Search code examples
pythonpandasdataframeaggregatebins

Python custom aggregates - need a more efficient solution


I'm a new learner to Python and I'm playing with a dataset of interest to help with my learning, in particular trying to get a better understanding of pandas and numpy.

My dataframe has over a million rows and I'm trying to create a custom bucket so I can find more interesting insights. My dataset looks like the following:

My DataTable:

Price    Postal_area    Purchase_Month
123000   SE22           2018_01
240000   GU22           2017_02
.
.
.

I want to group the data into price buckets of < 100000, 200k - 300k, 300k - 500k, 500k+ I then want to group by the price buckets, month and postal area. I'm getting stumped at creating the custom price bucket.

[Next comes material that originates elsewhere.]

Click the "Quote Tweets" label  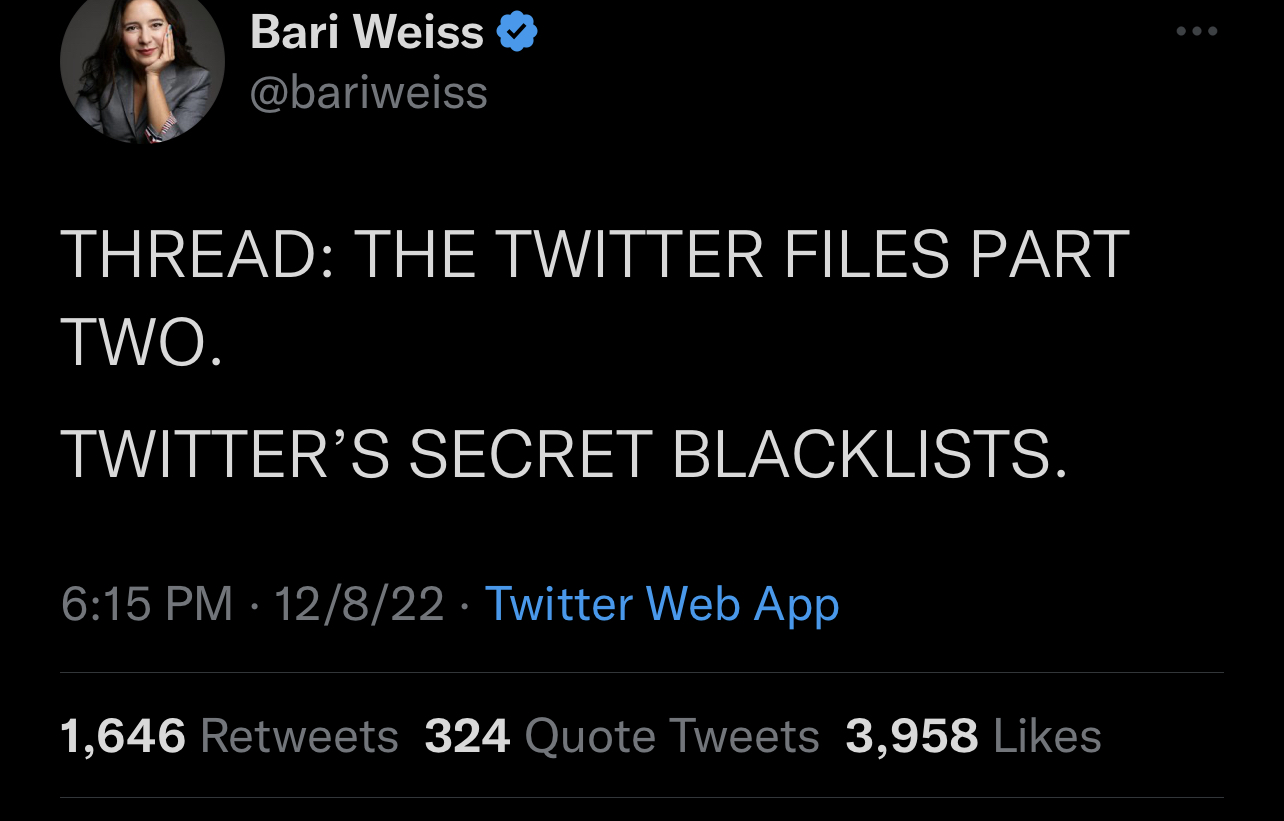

What I've tried to do is create a custom function:

def price_range(Price):
    if (Price <= 100000):
        return ("Low Value")
    elif (100000 < Price < 200000):
        return ("Medium Value")
    elif (200001 < Price < 500000):
        return ("Medium High")
    elif (Price > 500001):
        return ("High")
    else:
        return ("Undefined")


And then I am creating a new column in my dataset as follows:

for val in (my_table.Price):
    my_table["price_range"] = (price_range(val))

I should be able to create an agg from this but its an extrememly slow process - already running at over 30 mins on a million or so rows and still running!

I have tried to play with creating custom buckets of data using numpy and pandas (pivot table, groupby, lambdas) but not been able to figure out how to incorporate the custom bucket logic.

I looked at a few other answers like the one below but it didn't cover my particular custom needs: Efficient way to assign values from another column pandas df

Any help much appreciated!


Solution

  • Use the apply function to apply your custom function price_range to my_table

    my_table['price_range']=my_table['Price'].apply(price_range)
    

    If you want bins with equal range:

    my_table['price_range']=pd.cut(my_table['Price'], bins = 4, labels = ['Low Value', 'Medium Value', 'Medium High', 'High'])